→ **Written problem A**: Reproduce the records from the line with "1216x832 pixels." up to and including the line with "point(262,778)", substituting "dock" for "taskbar" and keeping everything else unchanged. Omit the pictures from your output.

— START Passage given —

# PLN I: Uses and operations of NLTK in English

In this notebook we are going to put into practice the tokenisation of texts.

Tokenisation is the division of text into smaller pieces. It can be tokenised by words or phrases, although it is more common to tokenise by words.

## Libraries and installation
### NLTK

First we need to import the NLTK library.

In [1]:
import nltk

## Working with the data

First we will load a simple sentence to work with it and see examples in a clear way.

In [2]:
frase = 'Me he comprado un coche rojo. Ahora tenemos que encontrar un seguro de coches a todo riesgo'

### Word tokenisation

We will use the "word tokenize" that we have previously imported. To do this, we load the text from the web page that we obtained and cleaned up in the previous step.

Here is a brief explanation of the commands used: ".lower()" what we do is standardise the formatting of all the words. The ".isalpha()" command evaluates each token as true or flase depending on whether it is a word or not. With this we discard all punctuation marks, numbers, symbols, etc. ...

#### NLTK Word Tokenize

We import the Word Tokenize component of the NLTK library to generate the tokens of our text.

— END Passage given —
— START Provided entries —

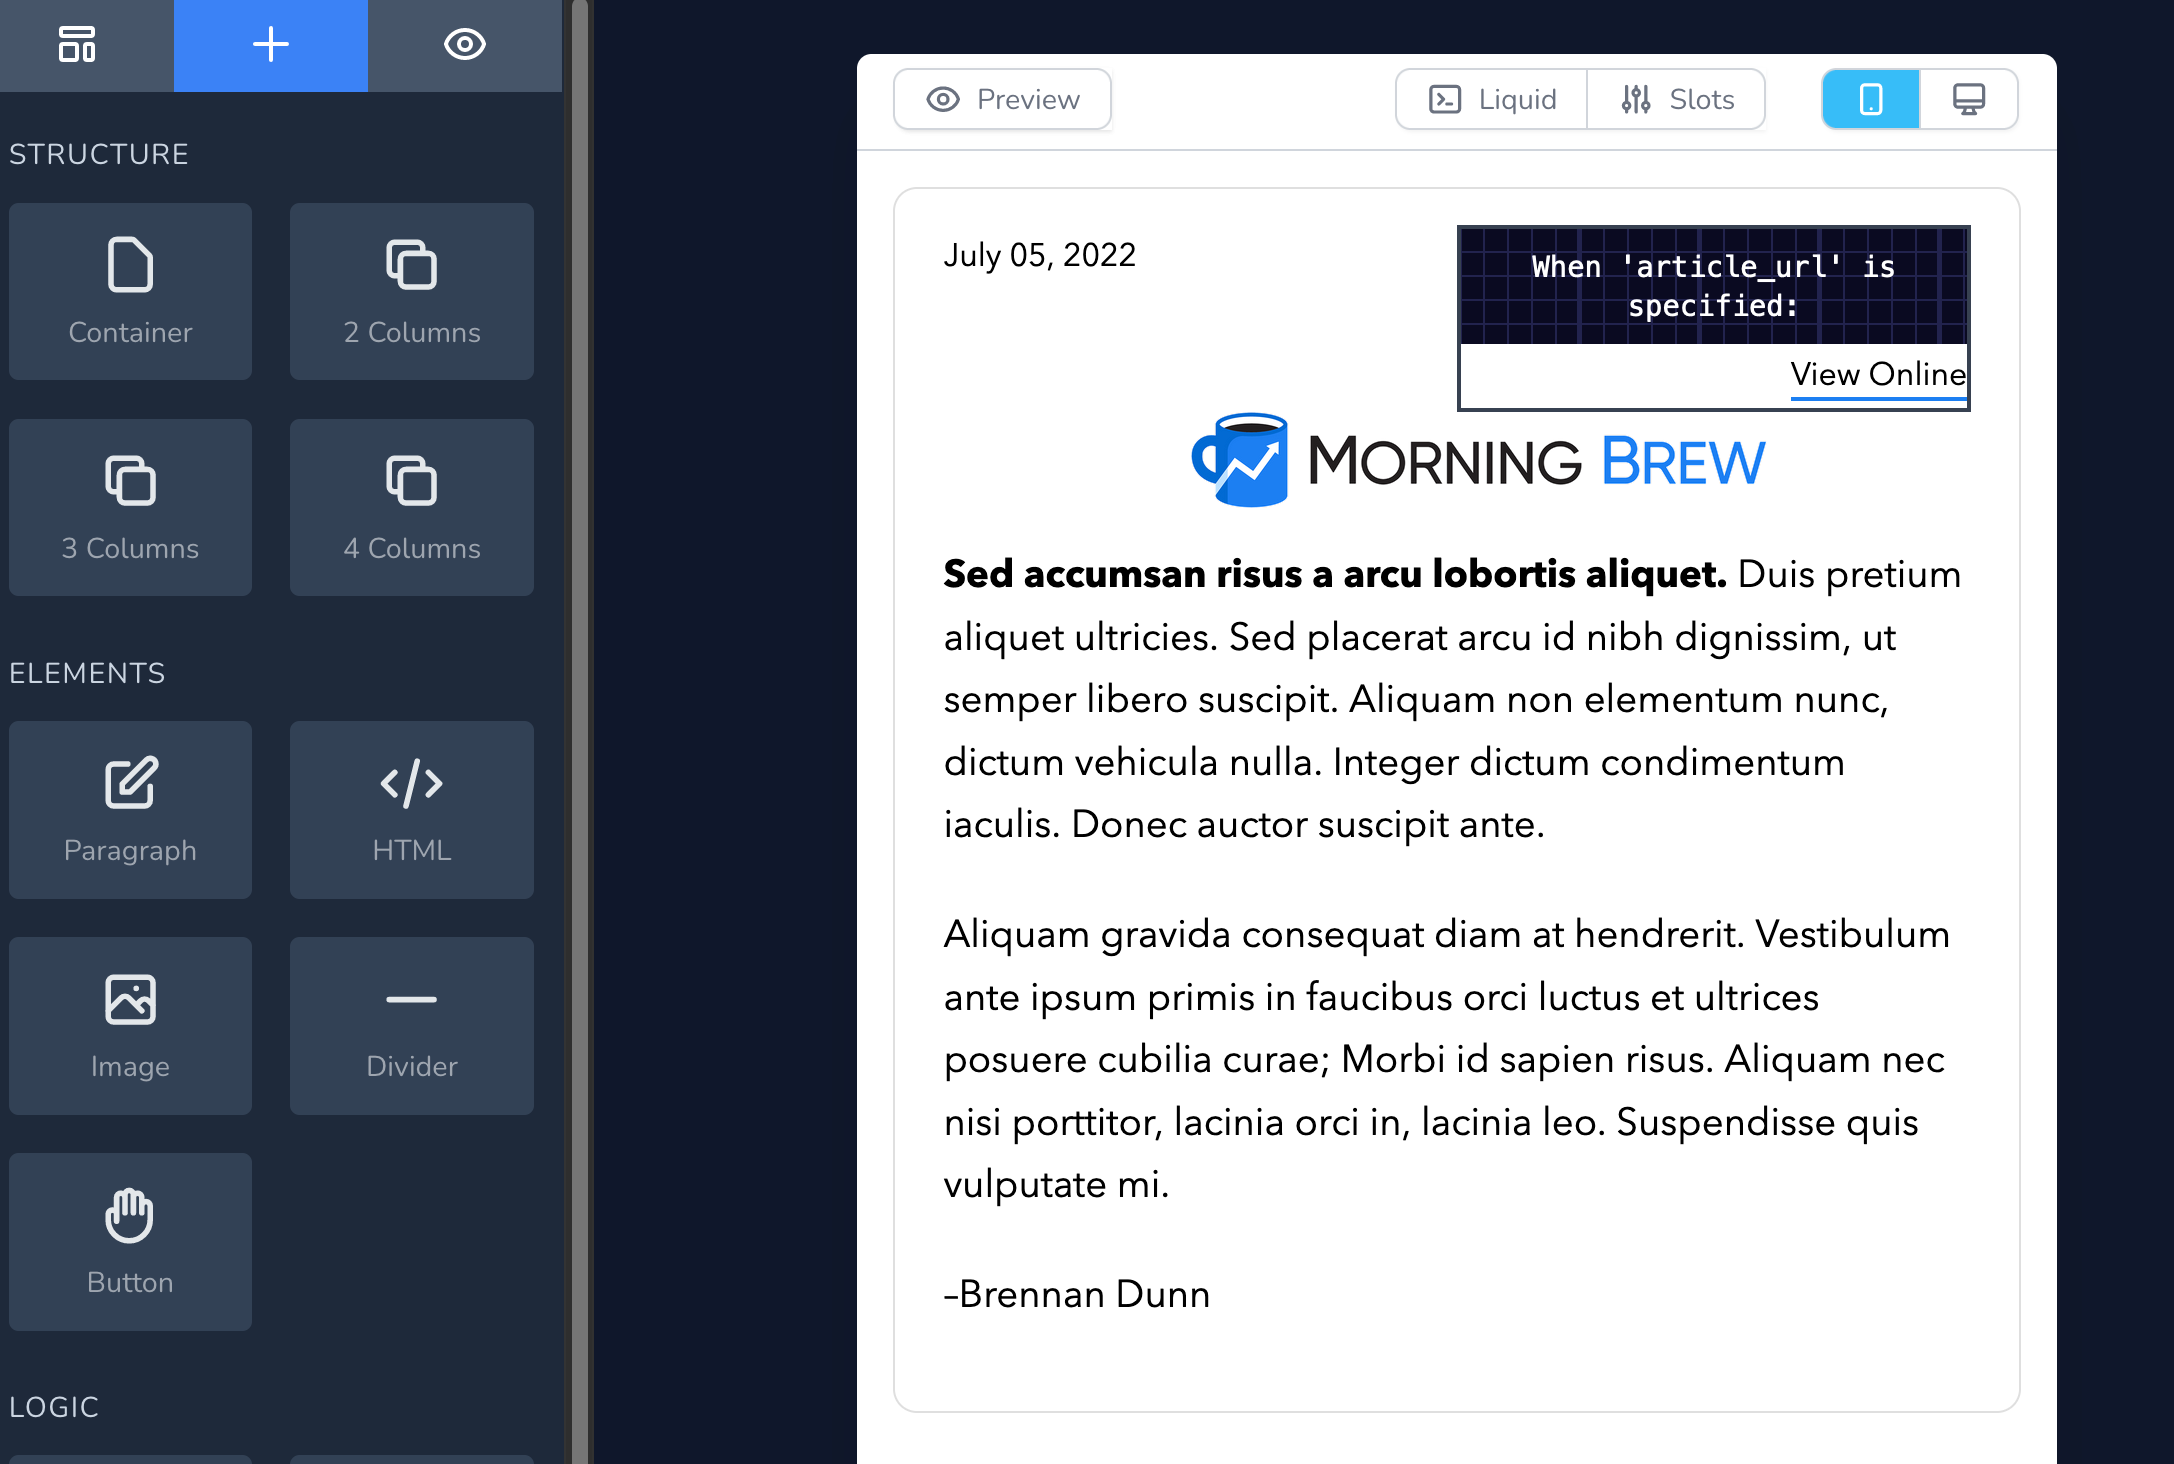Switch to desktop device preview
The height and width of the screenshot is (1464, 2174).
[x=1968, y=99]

— END Provided entries —
— START Provided entries —

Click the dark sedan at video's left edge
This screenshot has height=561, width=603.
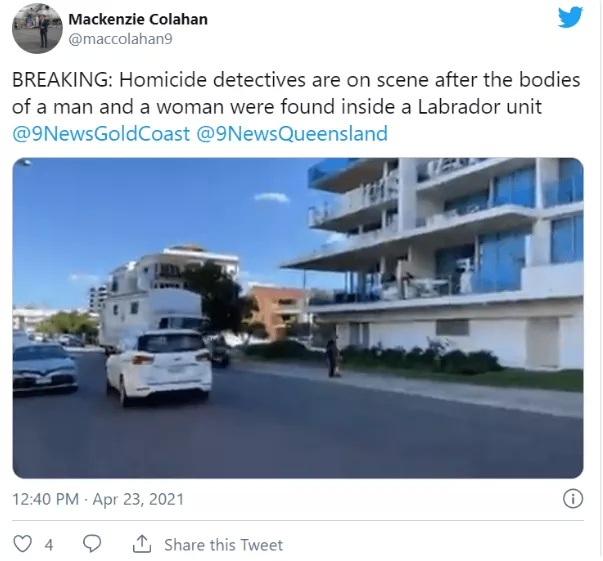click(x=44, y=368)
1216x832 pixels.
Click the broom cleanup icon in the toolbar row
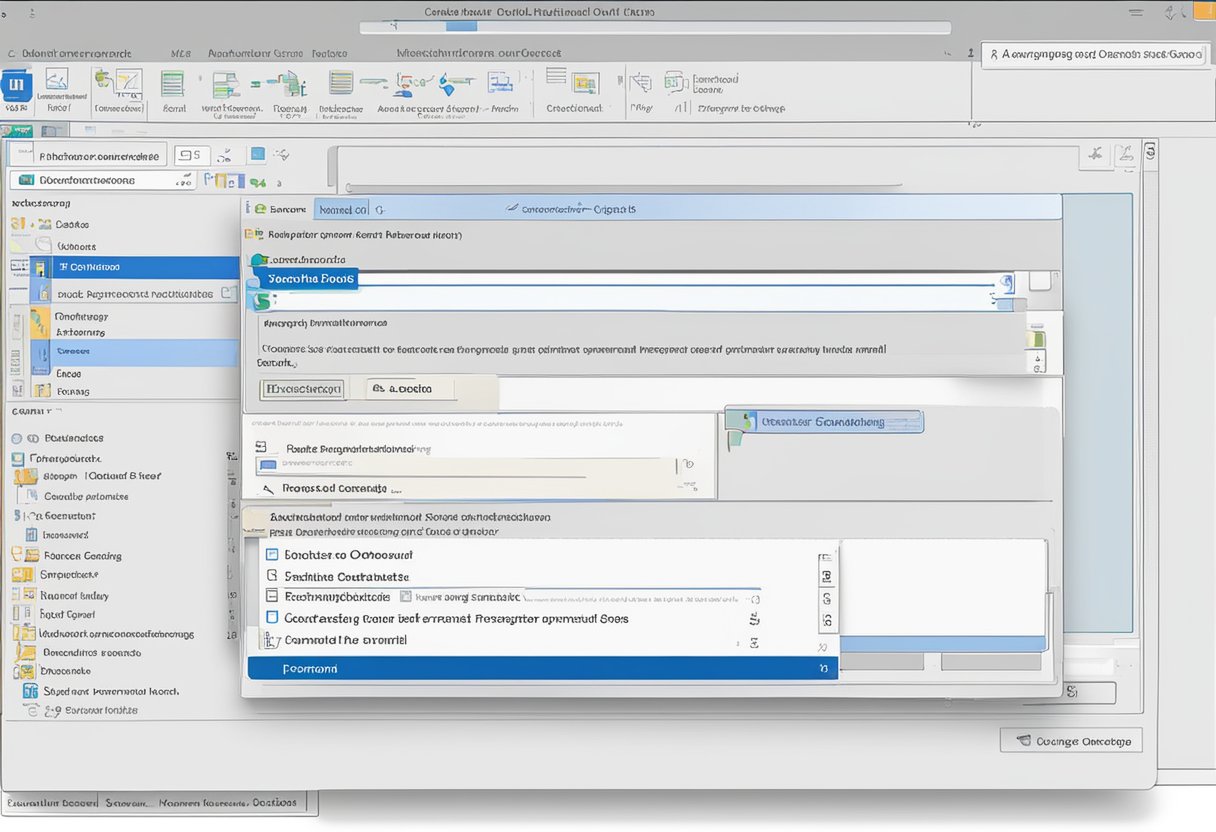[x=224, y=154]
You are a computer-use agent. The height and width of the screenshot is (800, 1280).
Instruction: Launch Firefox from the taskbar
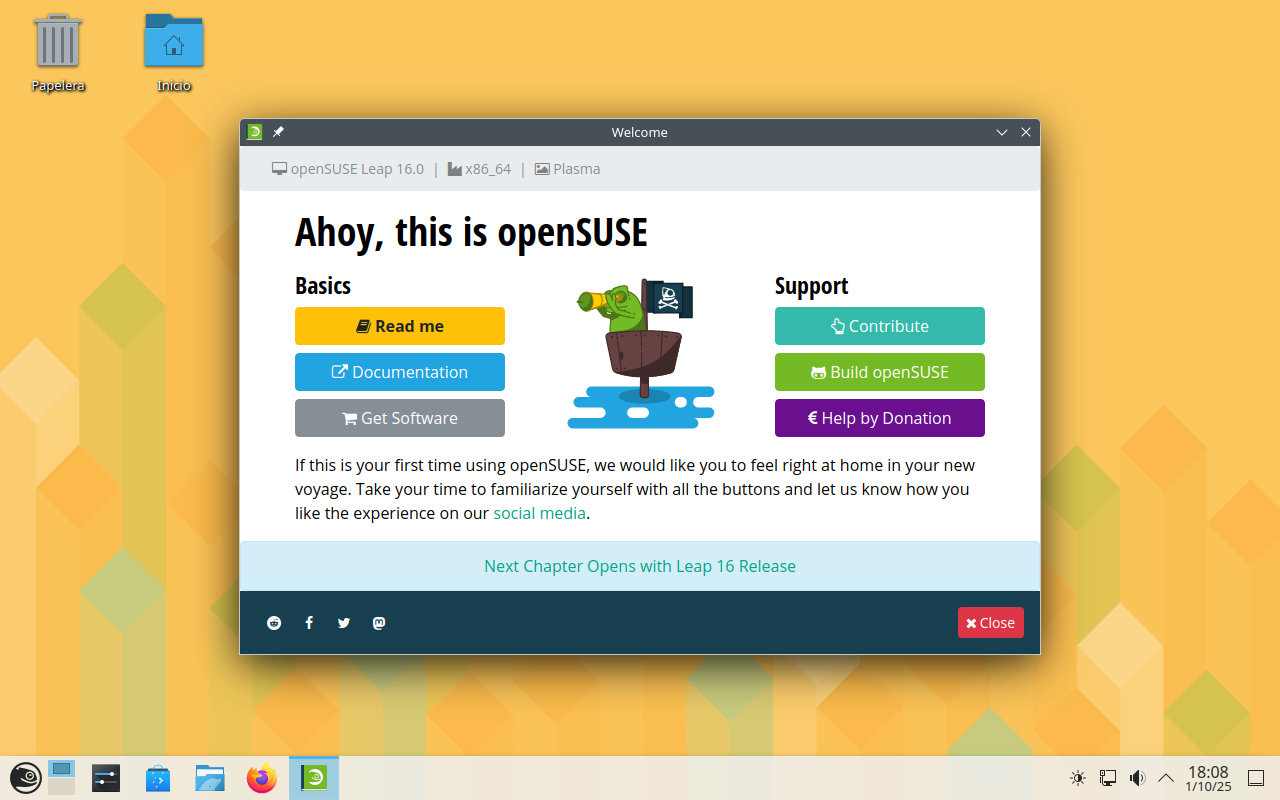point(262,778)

— END Provided entries —
— START Provided entries —

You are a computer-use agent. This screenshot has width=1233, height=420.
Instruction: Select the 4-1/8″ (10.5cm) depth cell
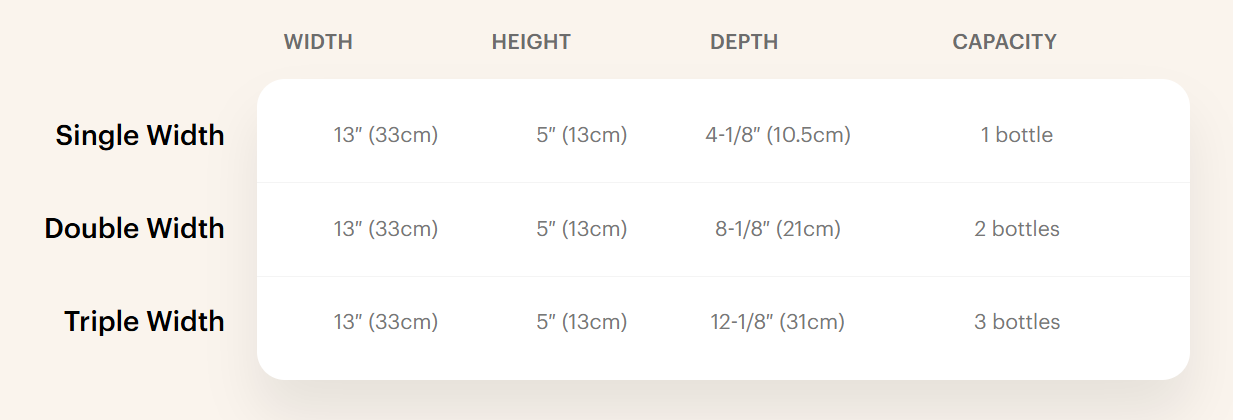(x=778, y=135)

— END Provided entries —

→ **Written problem B**: Translate this sentence from the notebook on NLTK tokenization into French: "Tokenisation is the division of text into smaller pieces."

→ **Full response A**:
1216x832 pixels.
Click the broom cleanup icon in the toolbar row
[x=224, y=154]
You are a computer-use agent. The height and width of the screenshot is (800, 1280).
Instruction: Launch Firefox from the dock
point(262,778)

→ **Full response B**: La tokenisation est la division d'un texte en morceaux plus petits.